Write out only the lines from the line that holds "You are a computer-use" to the end of the listing below, inclusive, with the pictures omitted.

---

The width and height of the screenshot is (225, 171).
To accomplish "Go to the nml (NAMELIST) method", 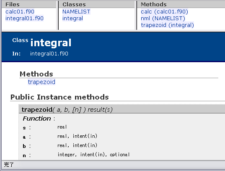I will coord(163,18).
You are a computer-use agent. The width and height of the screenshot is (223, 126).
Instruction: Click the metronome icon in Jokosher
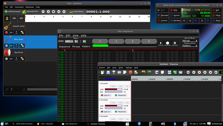[7, 18]
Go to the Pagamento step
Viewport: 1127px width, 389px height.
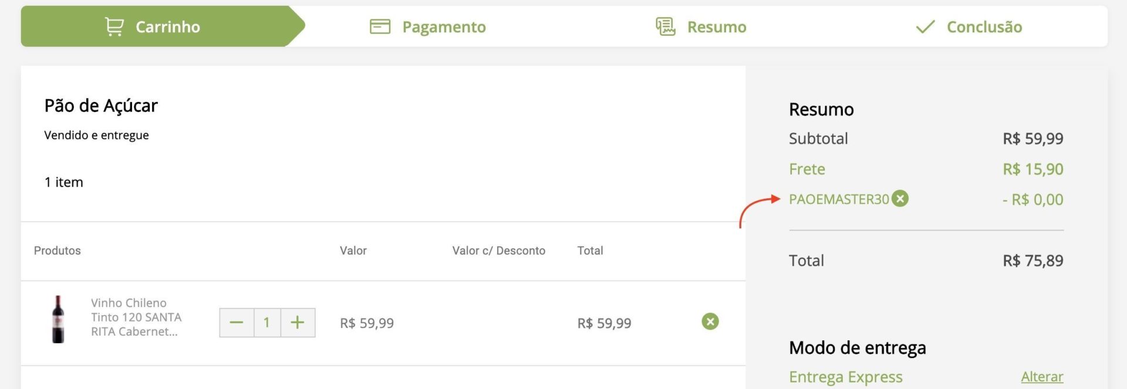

---

# TASK ANSWER
You are a computer-use agent. The width and height of the screenshot is (223, 126).
Instruction: Click the metronome icon in Jokosher
[7, 18]
Go to the Pagamento step
Viewport: 1127px width, 389px height.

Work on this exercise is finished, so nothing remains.